WHAT THE EXERCISE ASKS – Reproduce word for word the lines between those holding "You are a computer-use agent. Image" and "Task: Fold the for loop inside InIndex", inclusive, and nothing else from the data below.

*** Opening of ENTRIES SHOWN ***

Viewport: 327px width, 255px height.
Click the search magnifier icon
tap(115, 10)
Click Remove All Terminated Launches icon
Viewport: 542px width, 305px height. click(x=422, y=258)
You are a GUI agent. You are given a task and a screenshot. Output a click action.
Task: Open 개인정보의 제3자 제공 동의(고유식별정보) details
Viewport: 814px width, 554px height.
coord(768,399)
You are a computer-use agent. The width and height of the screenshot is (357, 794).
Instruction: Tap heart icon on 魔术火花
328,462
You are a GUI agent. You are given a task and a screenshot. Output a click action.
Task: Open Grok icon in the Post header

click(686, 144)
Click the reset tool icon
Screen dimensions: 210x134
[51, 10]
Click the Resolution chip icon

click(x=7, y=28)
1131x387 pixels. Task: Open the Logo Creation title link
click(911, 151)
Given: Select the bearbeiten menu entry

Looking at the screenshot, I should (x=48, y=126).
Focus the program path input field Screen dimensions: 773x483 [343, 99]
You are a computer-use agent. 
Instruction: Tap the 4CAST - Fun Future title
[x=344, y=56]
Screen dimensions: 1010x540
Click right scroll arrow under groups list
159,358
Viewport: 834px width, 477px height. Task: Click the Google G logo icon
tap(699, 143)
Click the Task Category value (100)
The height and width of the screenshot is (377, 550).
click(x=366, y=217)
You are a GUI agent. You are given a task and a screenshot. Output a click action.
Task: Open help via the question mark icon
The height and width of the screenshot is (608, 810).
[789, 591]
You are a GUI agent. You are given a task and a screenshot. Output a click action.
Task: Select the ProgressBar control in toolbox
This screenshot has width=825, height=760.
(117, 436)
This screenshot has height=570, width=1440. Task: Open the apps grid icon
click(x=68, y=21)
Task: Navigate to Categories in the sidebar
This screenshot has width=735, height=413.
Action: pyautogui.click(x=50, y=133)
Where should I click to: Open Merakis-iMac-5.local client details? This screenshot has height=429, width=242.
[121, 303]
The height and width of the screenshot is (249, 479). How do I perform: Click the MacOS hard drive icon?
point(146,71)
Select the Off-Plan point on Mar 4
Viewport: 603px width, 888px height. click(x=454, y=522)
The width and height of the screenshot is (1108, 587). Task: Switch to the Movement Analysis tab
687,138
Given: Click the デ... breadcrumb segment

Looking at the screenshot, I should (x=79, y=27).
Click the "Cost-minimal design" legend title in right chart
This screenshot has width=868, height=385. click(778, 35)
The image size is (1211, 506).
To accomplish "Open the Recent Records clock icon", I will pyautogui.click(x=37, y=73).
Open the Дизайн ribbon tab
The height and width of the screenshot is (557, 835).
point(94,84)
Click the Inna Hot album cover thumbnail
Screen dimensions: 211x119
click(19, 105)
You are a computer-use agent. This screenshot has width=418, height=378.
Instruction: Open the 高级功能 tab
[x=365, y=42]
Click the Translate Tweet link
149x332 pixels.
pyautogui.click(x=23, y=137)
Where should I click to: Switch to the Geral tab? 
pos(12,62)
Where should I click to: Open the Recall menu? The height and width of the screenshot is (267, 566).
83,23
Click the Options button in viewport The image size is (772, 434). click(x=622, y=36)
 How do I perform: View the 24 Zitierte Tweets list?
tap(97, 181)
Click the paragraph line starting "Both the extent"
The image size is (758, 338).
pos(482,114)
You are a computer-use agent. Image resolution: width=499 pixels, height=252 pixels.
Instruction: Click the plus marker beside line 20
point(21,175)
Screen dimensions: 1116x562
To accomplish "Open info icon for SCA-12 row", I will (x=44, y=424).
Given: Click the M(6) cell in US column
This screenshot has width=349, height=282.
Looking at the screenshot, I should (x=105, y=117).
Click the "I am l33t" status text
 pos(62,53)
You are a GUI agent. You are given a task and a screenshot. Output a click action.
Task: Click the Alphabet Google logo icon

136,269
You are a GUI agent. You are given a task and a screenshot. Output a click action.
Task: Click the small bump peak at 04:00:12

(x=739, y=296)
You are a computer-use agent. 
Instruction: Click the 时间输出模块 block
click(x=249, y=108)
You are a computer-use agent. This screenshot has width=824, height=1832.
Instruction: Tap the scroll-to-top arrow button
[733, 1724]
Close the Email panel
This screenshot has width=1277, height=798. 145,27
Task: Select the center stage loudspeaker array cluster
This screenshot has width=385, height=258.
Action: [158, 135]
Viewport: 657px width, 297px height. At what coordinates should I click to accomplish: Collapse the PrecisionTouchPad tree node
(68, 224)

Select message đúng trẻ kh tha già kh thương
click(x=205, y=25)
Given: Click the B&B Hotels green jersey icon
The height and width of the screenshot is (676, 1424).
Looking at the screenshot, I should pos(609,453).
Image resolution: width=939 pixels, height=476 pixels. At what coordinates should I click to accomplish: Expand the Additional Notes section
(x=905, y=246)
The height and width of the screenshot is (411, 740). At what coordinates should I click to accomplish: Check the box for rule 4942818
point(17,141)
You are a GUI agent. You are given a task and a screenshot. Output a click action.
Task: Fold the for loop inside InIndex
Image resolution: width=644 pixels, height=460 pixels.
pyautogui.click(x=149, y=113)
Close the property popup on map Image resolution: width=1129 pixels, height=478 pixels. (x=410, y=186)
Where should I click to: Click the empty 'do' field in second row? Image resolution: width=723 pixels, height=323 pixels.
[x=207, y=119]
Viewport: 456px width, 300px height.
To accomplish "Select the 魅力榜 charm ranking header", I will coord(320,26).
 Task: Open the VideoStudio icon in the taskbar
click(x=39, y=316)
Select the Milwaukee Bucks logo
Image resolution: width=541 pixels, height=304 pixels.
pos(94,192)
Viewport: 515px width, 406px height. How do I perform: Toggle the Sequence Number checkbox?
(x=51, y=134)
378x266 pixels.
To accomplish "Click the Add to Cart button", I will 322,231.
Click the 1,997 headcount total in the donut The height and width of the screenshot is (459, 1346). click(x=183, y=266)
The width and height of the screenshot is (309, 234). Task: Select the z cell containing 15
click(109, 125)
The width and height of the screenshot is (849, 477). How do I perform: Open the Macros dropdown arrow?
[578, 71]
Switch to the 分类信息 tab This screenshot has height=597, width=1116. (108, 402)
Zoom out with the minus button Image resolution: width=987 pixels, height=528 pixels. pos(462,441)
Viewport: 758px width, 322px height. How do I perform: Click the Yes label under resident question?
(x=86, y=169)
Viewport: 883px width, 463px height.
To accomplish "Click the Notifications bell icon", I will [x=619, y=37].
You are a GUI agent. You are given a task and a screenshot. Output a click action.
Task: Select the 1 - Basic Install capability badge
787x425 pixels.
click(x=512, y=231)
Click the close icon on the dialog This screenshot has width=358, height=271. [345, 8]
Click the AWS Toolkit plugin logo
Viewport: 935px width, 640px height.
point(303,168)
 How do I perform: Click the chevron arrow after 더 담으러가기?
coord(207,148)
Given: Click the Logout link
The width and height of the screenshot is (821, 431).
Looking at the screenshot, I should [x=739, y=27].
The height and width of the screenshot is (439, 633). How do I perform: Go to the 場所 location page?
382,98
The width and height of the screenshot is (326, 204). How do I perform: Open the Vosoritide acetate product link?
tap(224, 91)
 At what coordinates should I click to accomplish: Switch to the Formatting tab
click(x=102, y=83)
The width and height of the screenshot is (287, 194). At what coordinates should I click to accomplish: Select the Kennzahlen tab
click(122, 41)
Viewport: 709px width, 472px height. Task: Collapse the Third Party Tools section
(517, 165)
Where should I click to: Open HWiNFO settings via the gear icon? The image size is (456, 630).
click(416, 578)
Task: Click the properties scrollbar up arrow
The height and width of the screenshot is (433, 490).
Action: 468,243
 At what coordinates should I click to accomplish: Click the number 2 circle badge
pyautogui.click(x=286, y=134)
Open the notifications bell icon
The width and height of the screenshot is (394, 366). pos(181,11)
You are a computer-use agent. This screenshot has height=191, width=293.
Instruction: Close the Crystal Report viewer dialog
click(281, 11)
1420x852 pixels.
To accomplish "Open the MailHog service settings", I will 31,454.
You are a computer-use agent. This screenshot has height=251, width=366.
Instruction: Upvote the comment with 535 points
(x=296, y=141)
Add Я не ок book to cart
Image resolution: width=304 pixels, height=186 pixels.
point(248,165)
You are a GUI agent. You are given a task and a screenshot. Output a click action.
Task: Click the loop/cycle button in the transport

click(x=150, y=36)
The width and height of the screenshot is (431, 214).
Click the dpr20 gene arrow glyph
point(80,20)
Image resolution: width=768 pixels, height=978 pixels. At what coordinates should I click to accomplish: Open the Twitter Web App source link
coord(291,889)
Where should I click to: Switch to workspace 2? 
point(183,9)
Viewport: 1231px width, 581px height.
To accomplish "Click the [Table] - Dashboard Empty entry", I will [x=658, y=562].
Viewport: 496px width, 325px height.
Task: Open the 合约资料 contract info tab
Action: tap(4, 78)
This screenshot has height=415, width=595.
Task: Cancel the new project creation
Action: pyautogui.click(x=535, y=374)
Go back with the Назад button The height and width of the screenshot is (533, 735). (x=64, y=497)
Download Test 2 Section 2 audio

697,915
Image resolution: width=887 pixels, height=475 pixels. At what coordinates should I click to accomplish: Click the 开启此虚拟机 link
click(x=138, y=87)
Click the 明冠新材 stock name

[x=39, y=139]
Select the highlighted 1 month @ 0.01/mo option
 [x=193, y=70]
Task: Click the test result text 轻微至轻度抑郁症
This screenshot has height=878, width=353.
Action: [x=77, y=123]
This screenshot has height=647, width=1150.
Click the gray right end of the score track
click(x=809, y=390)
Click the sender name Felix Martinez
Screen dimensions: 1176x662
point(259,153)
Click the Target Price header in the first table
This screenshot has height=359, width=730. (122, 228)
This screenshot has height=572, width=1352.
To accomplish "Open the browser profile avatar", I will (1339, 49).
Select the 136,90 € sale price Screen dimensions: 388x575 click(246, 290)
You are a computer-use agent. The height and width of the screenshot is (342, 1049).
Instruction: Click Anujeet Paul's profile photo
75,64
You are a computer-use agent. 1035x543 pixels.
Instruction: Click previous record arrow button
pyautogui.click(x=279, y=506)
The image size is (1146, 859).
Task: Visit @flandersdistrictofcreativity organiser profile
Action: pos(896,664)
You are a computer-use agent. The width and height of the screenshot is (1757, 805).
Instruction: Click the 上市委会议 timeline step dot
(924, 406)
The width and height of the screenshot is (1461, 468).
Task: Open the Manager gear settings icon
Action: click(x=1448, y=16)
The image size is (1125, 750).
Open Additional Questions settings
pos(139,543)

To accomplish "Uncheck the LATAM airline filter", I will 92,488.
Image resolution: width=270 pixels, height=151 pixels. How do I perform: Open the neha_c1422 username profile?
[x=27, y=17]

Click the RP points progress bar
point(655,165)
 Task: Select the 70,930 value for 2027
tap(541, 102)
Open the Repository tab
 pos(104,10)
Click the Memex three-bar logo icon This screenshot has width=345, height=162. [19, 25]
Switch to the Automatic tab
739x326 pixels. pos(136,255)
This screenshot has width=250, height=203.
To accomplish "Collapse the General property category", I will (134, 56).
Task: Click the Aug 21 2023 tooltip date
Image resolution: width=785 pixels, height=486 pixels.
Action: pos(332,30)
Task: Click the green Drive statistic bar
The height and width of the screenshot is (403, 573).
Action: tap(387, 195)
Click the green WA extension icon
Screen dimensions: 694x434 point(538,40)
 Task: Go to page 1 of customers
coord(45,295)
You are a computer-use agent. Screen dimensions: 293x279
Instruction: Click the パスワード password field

*** Close of ENTRIES SHOWN ***

ANSWER AREA –
You are a computer-use agent. Image resolution: width=499 pixels, height=252 pixels.
Instruction: Click the plus marker beside line 20
point(21,175)
Screen dimensions: 1116x562
To accomplish "Open info icon for SCA-12 row", I will (x=44, y=424).
Given: Click the M(6) cell in US column
This screenshot has width=349, height=282.
Looking at the screenshot, I should (x=105, y=117).
Click the "I am l33t" status text
 pos(62,53)
You are a GUI agent. You are given a task and a screenshot. Output a click action.
Task: Click the Alphabet Google logo icon

136,269
You are a GUI agent. You are given a task and a screenshot. Output a click action.
Task: Click the small bump peak at 04:00:12

(x=739, y=296)
You are a computer-use agent. 
Instruction: Click the 时间输出模块 block
click(x=249, y=108)
You are a computer-use agent. This screenshot has width=824, height=1832.
Instruction: Tap the scroll-to-top arrow button
[733, 1724]
Close the Email panel
This screenshot has width=1277, height=798. 145,27
Task: Select the center stage loudspeaker array cluster
This screenshot has width=385, height=258.
Action: [158, 135]
Viewport: 657px width, 297px height. At what coordinates should I click to accomplish: Collapse the PrecisionTouchPad tree node
(68, 224)

Select message đúng trẻ kh tha già kh thương
click(x=205, y=25)
Given: Click the B&B Hotels green jersey icon
The height and width of the screenshot is (676, 1424).
Looking at the screenshot, I should pos(609,453).
Image resolution: width=939 pixels, height=476 pixels. At what coordinates should I click to accomplish: Expand the Additional Notes section
(x=905, y=246)
The height and width of the screenshot is (411, 740). At what coordinates should I click to accomplish: Check the box for rule 4942818
point(17,141)
You are a GUI agent. You are given a task and a screenshot. Output a click action.
Task: Fold the for loop inside InIndex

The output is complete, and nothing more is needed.